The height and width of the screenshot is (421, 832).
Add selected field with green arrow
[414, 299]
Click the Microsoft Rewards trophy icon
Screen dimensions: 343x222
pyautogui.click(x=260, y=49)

──────

Verilen Görev ▸ Yukarıdaki materyalin bütün satırlarını hiçbir değişiklik yapmadan, sırasıyla tekrar edebilir misin?

Eksiksiz Yanıt ▸
The height and width of the screenshot is (421, 832).
Add selected field with green arrow
[414, 299]
Click the Microsoft Rewards trophy icon
Screen dimensions: 343x222
pyautogui.click(x=260, y=49)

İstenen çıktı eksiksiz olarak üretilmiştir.